Segment set
Time Limit: 3000/1000 MS (Java/Others) Memory Limit: 32768/32768 K (Java/Others)
Total Submission(s): 2690 Accepted Submission(s): 1015
Problem Description A segment and all segments which are connected with it compose a segment set. The size of a segment set is the number of segments in it.

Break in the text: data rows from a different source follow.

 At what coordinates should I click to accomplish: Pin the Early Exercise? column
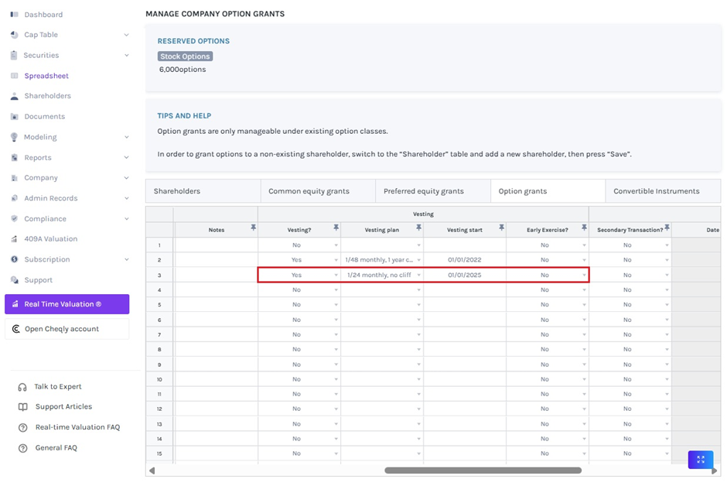click(x=584, y=228)
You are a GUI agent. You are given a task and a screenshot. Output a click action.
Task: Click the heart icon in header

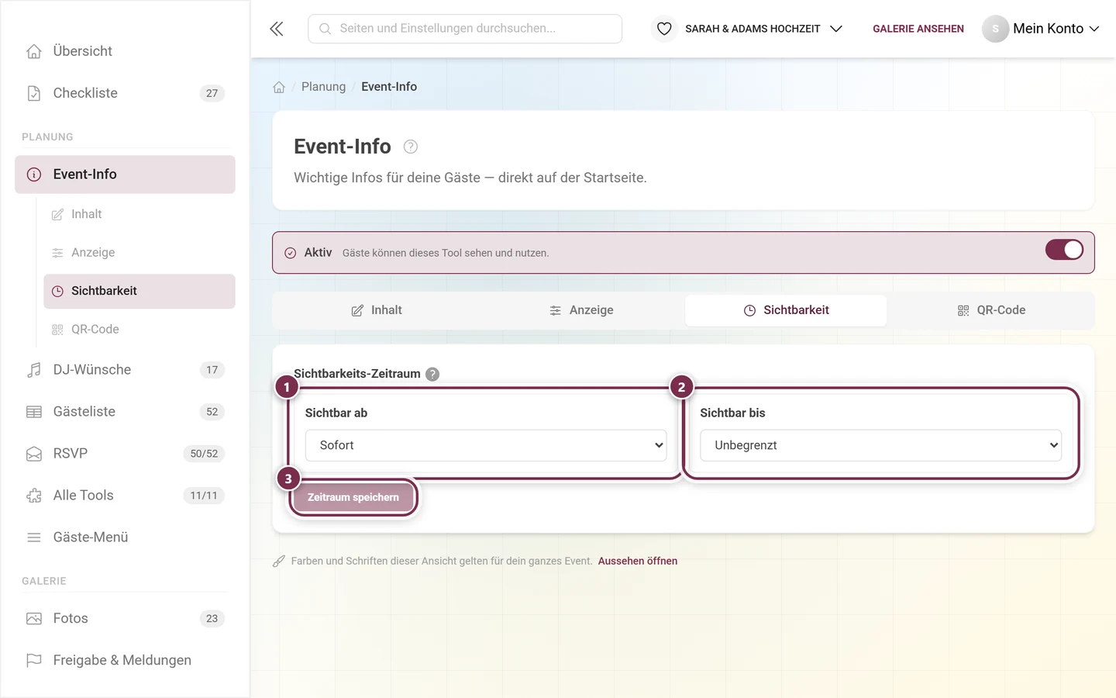[x=664, y=29]
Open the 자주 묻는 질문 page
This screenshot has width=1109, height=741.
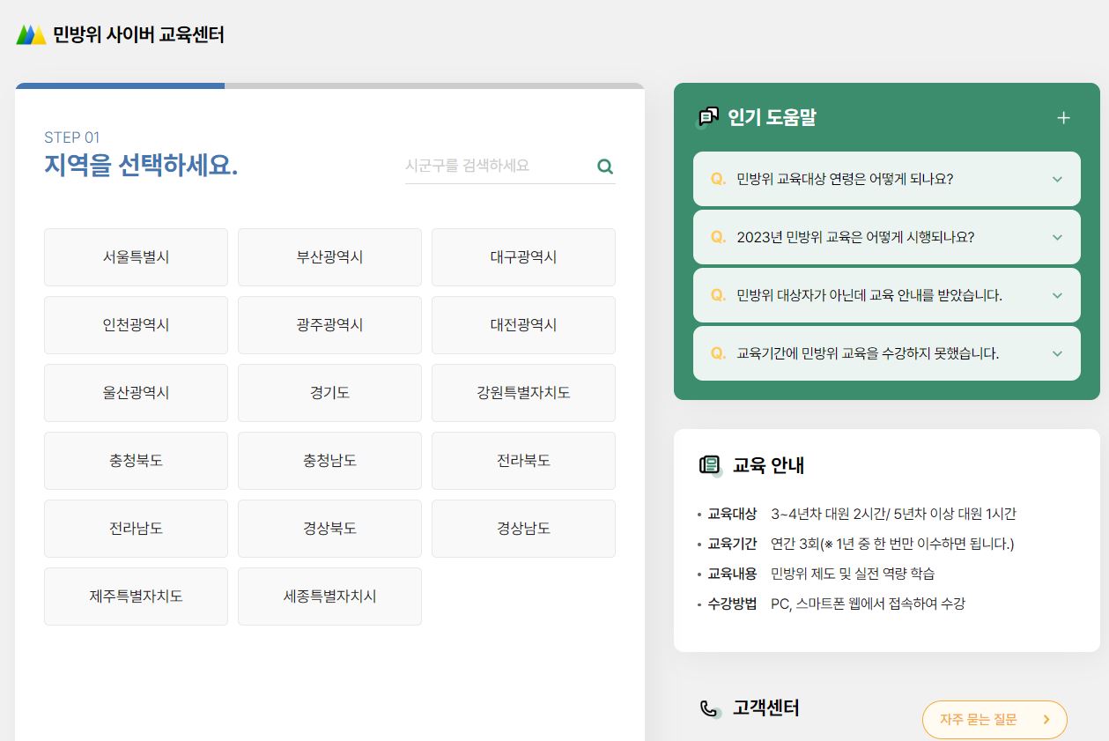994,719
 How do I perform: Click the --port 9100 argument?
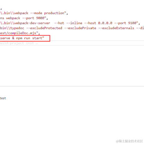pyautogui.click(x=125, y=23)
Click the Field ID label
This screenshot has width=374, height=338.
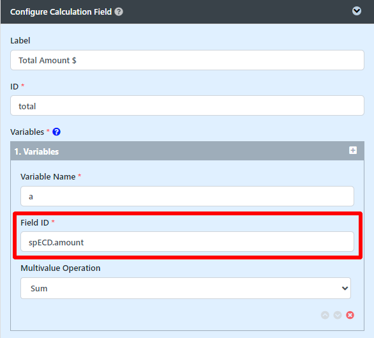(35, 222)
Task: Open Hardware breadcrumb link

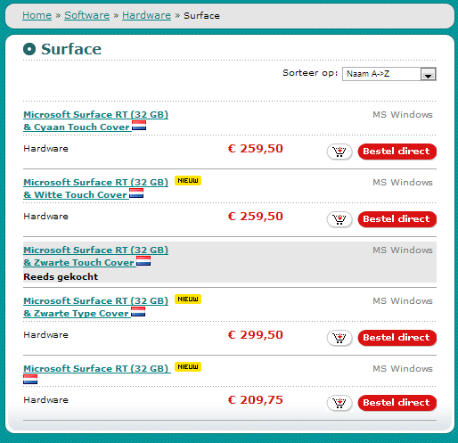Action: click(x=146, y=15)
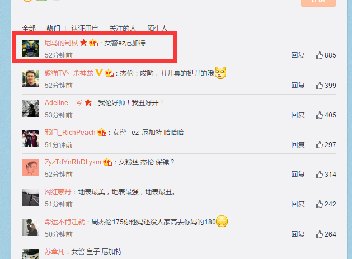Open 熊猫TV、杀神龙 user profile link
Image resolution: width=352 pixels, height=259 pixels.
69,73
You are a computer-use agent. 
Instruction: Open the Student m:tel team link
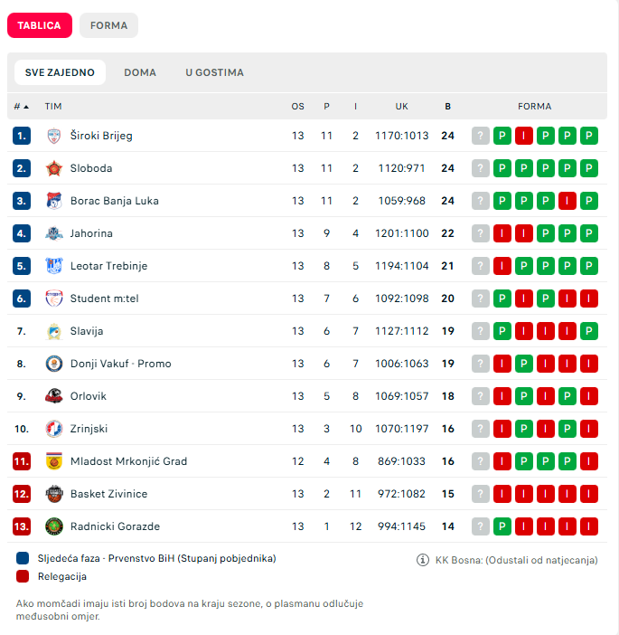tap(104, 299)
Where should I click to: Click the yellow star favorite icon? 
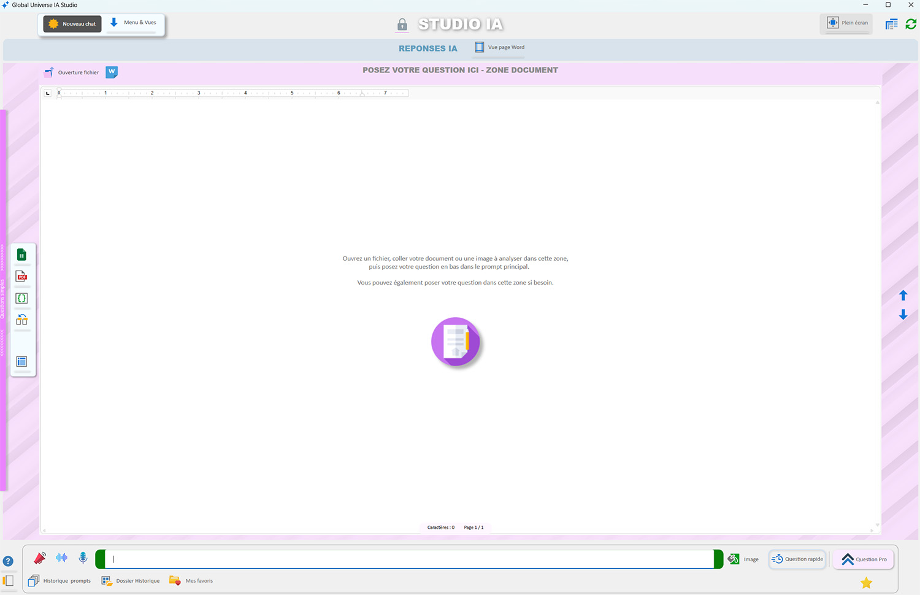(x=866, y=583)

The problem is to find the size of some segment set.
![](https://img.laitimes.com/img/__Qf2AjLwojIjJCLyojI0JCLicGcq5SMtQDMwETLwUzQvw1cldWYtl2LcFGdhR2Lc52YuUHZl5SdkhmLtNWYvw1LcpDc0RHaiojIsJye.jpg)
Input In the first line there is an integer t - the number of test case. For each test case in first line there is an integer n (n<=1000) - the number of commands.

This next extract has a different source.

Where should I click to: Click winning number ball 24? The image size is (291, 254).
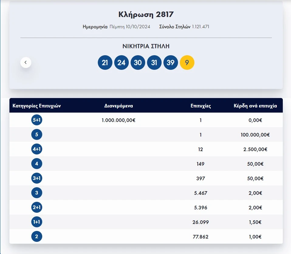[122, 63]
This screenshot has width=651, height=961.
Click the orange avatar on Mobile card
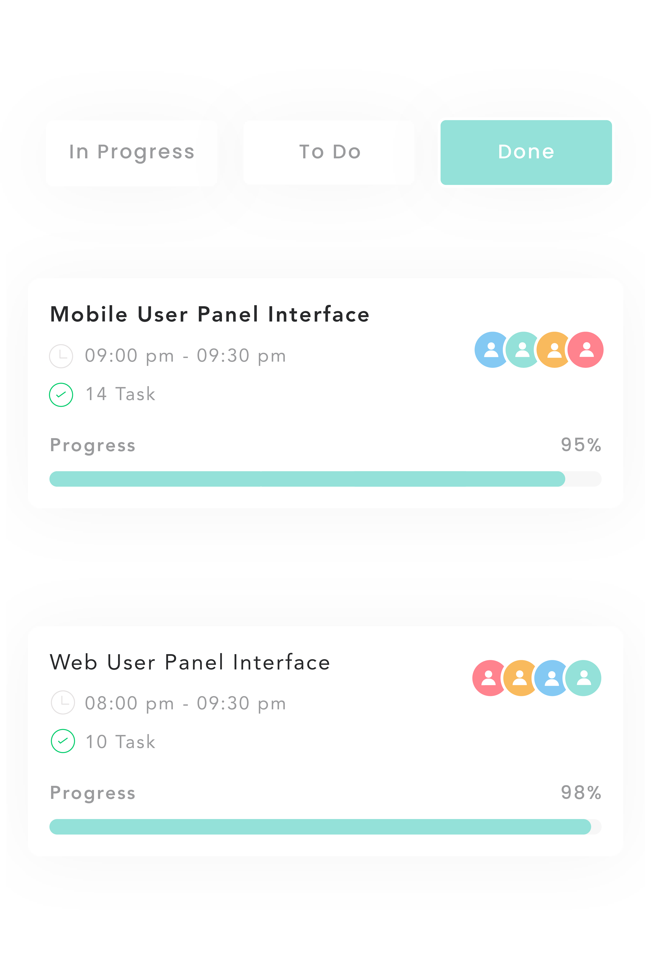pos(554,350)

There are two different commands described in different format shown below:
P x1 y1 x2 y2 - paint a segment whose coordinates of the two endpoints are (x1,y1),(x2,y2).
Q k - query the size of the segment set which contains the k-th segment.

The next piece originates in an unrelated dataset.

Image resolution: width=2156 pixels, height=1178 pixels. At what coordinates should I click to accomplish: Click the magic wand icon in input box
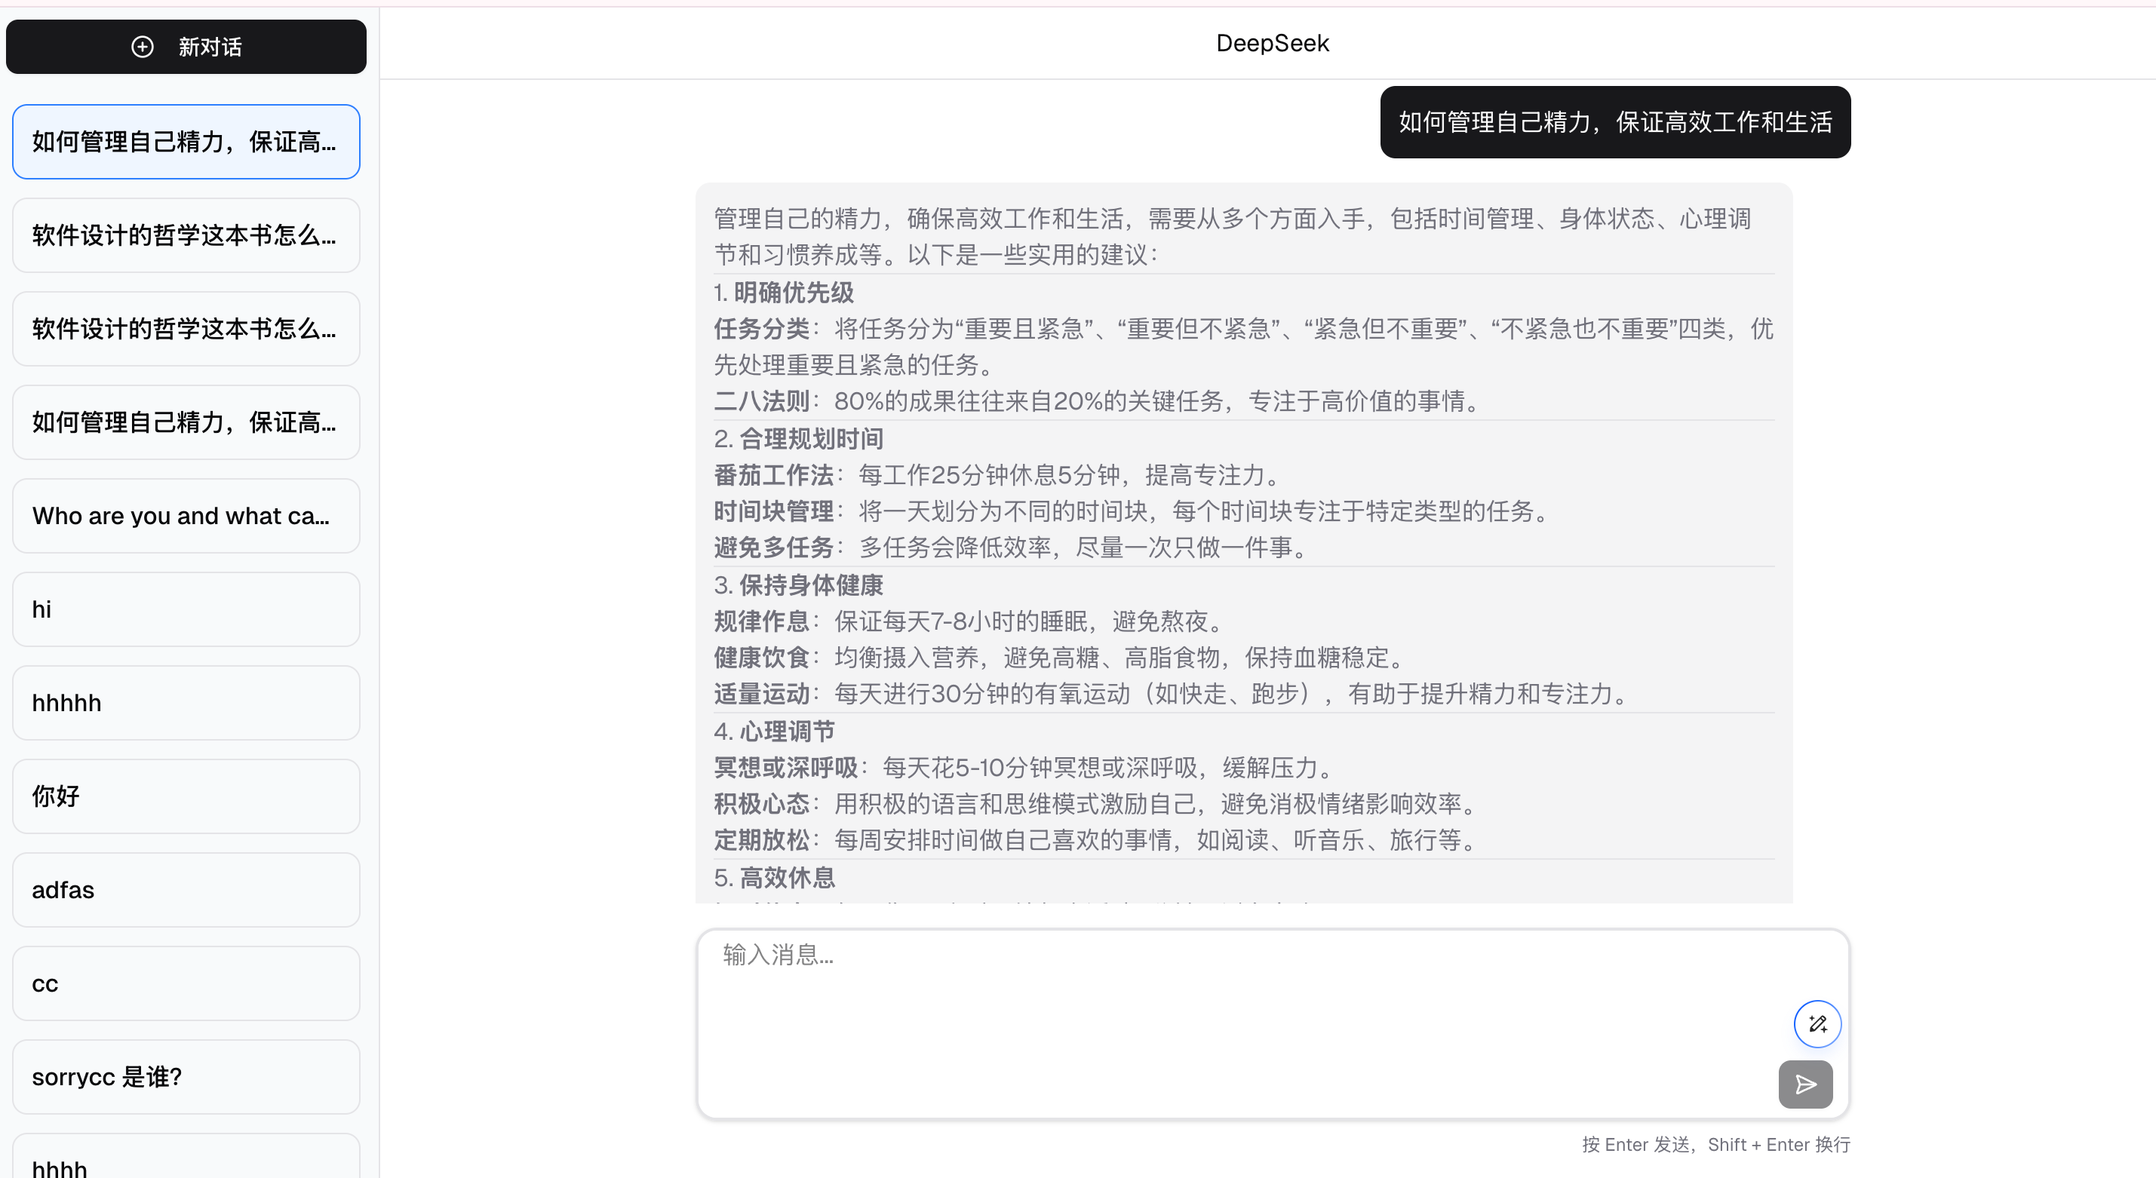[x=1816, y=1023]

k is between 1 and the number of segments in the moment. There is no segment in the plane at first, so the first command is always a P-command.
Output For each Q-command, output the answer. There is a blank line between test cases.
Sample Input
1
10
P 1.00 1.00 4.00 2.00
P 1.00 -2.00 8.00 4.00
Q 1
P 2.00 3.00 3.00 1.00
Q 1
Q 3
P 1.00 4.00 8.00 2.00
Q 2
P 3.00 3.00 6.00 -2.00
Q 5
Sample Output
1
2
2
2
5
Author LL
Source HDU 2006-12 Programming Contest
Recommend LL
題意:相交的直線算是一個集合,問低n條直線的集合有多少條直線
題解:直線相交模闆+并查集多開一個num初值為1的數組,将其合并可以了
#include<stdio.h>
#include<string.h>
#define eps 1e-6
int v[1005],num[1005];
struct segment{
double x1,y1,x2,y2;
}s[1005];
double MAX(double a,double b)
{
return a>b?a:b;
}
double MIN(double a,double b)
{
return a<b?a:b;
}
double multiply1(int a,int b)
{
return (s[a].x1-s[a].x2)*(s[b].y1-s[a].y1)-(s[a].y1-s[a].y2)*(s[b].x1-s[a].x1);
}
double multiply2(int a,int b)
{
return (s[a].x1-s[a].x2)*(s[b].y2-s[a].y1)-(s[a].y1-s[a].y2)*(s[b].x2-s[a].x1);
}
int judge(int a,int b)
{
if(MAX(s[a].x1,s[a].x2)>=MIN(s[b].x1,s[b].x2)&&
MAX(s[b].x1,s[b].x2)>=MIN(s[a].x1,s[a].x2)&&
MAX(s[a].y1,s[a].y2)>=MIN(s[b].y1,s[b].y2)&&
MAX(s[b].y1,s[b].y2)>=MIN(s[a].y1,s[a].y2)&&
multiply1(a,b)*multiply2(a,b)<=eps&&
multiply1(b,a)*multiply2(b,a)<=eps)
return 1;
else return 0;
}
int f(int x)
{
if(x==v[x]) return x;
return v[x]=f(v[x]);
}
int main()
{
int i,j,n,t,x,y,cou;
char ch;
scanf("%d",&t);
while(t--)
{
scanf("%d",&n);
for(i=0;i<=n;i++) v[i]=i,num[i]=1;
for(cou=i=0;i<n;i++)
{
getchar();
scanf("%c",&ch);
if(ch=='P')
{
scanf("%lf%lf%lf%lf",&s[cou].x1,&s[cou].y1,&s[cou].x2,&s[cou].y2);
for(j=0;j<cou;j++)
{
if(judge(j,cou))
{
x=f(j),y=f(cou);
if(x==y) continue;
v[x]=y,num[y]+=num[x];
}
}
cou++;
}
else
{
scanf("%d",&x);
printf("%d\n",num[f(x-1)]);
}
}
if(t) printf("\n");
}
return 0;
}